## THE PROBLEM
Every entry should be repeated exactly. Omit the pictures.

|---|

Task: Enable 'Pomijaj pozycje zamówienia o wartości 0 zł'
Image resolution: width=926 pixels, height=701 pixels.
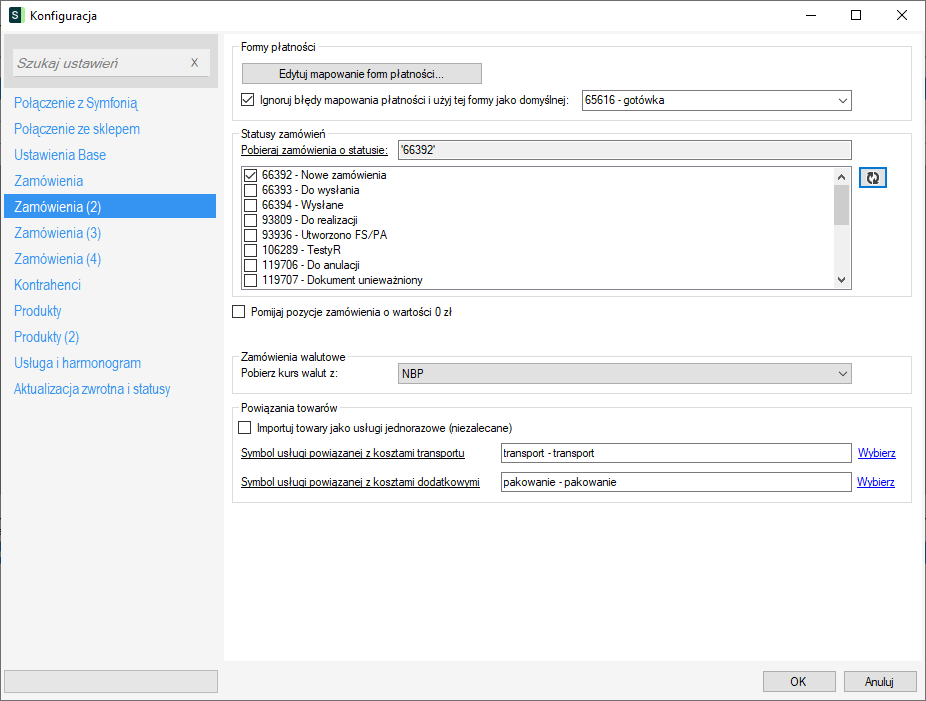Action: [x=238, y=312]
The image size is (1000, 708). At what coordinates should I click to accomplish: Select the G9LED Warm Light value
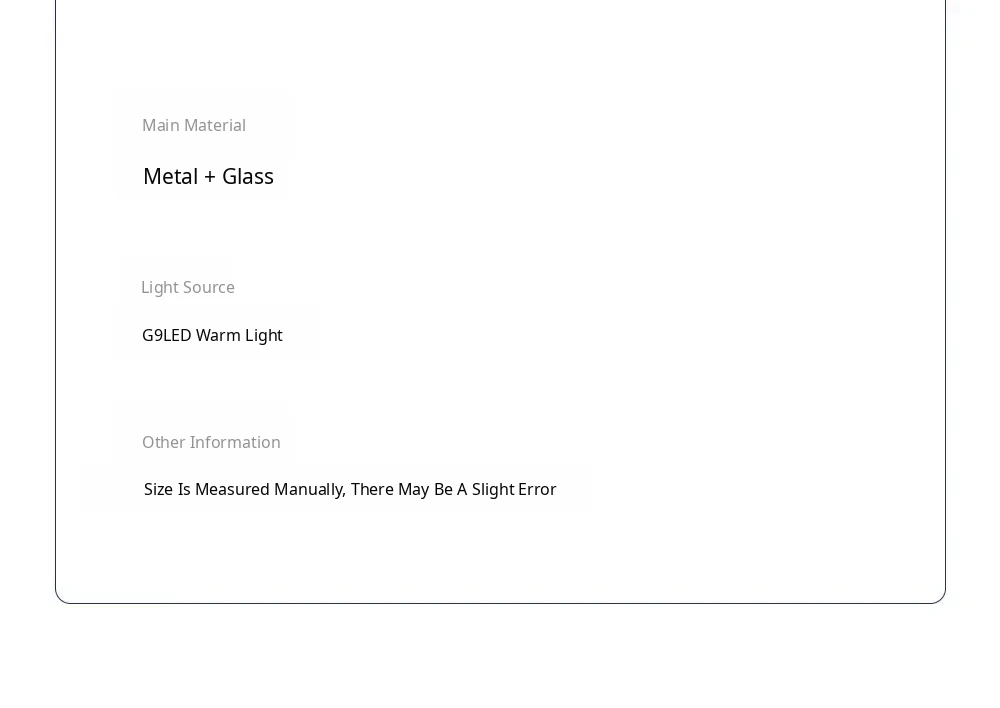[212, 335]
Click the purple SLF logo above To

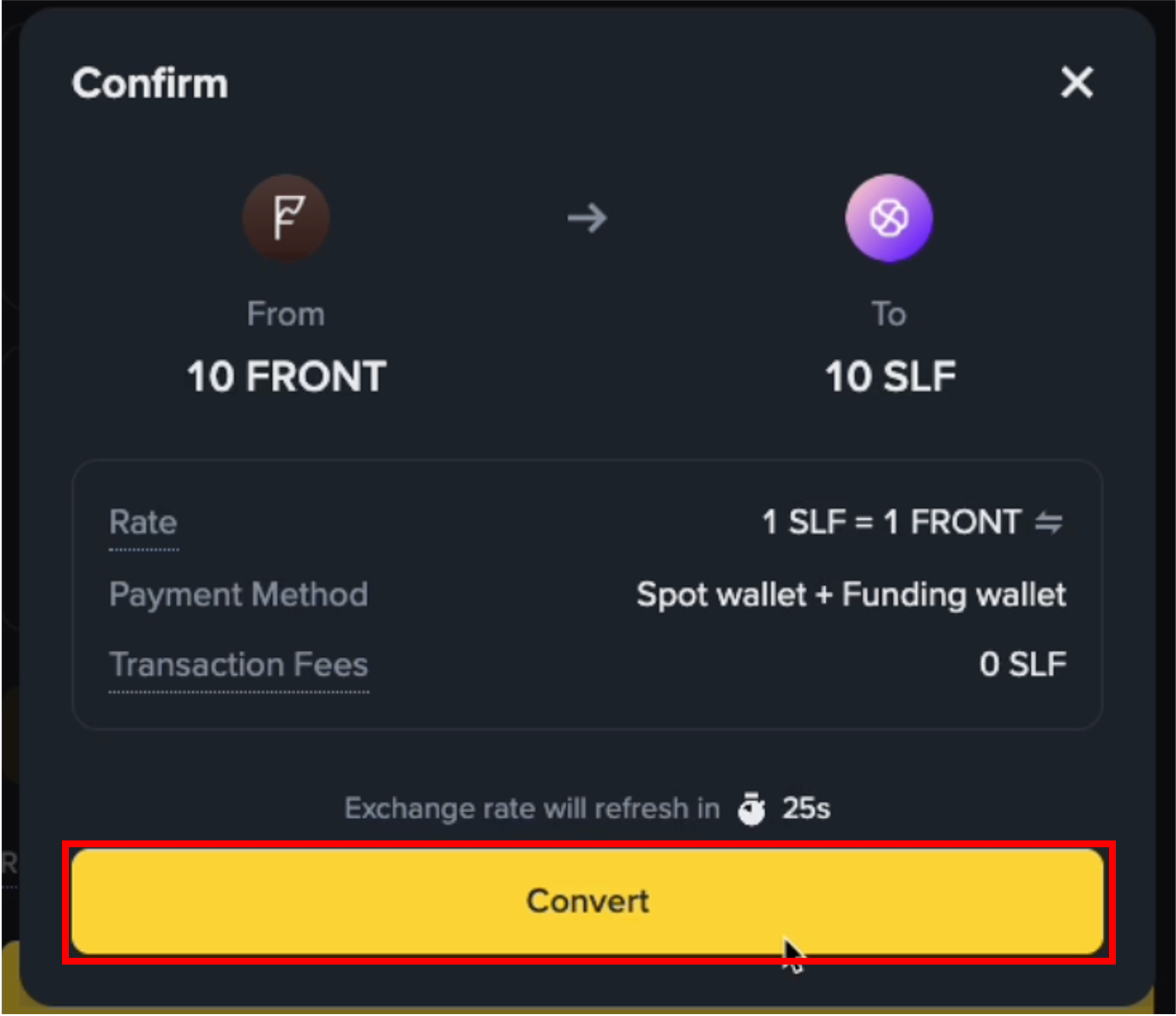coord(888,218)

|---|

## SOLUTION FOR THIS PROBLEM
Task: Enable 'Pomijaj pozycje zamówienia o wartości 0 zł'
Image resolution: width=926 pixels, height=701 pixels.
Action: [x=238, y=312]
The image size is (1000, 708). At what coordinates should I click to accomplish: Select the G9LED Warm Light value
[212, 335]
Click the purple SLF logo above To

coord(888,218)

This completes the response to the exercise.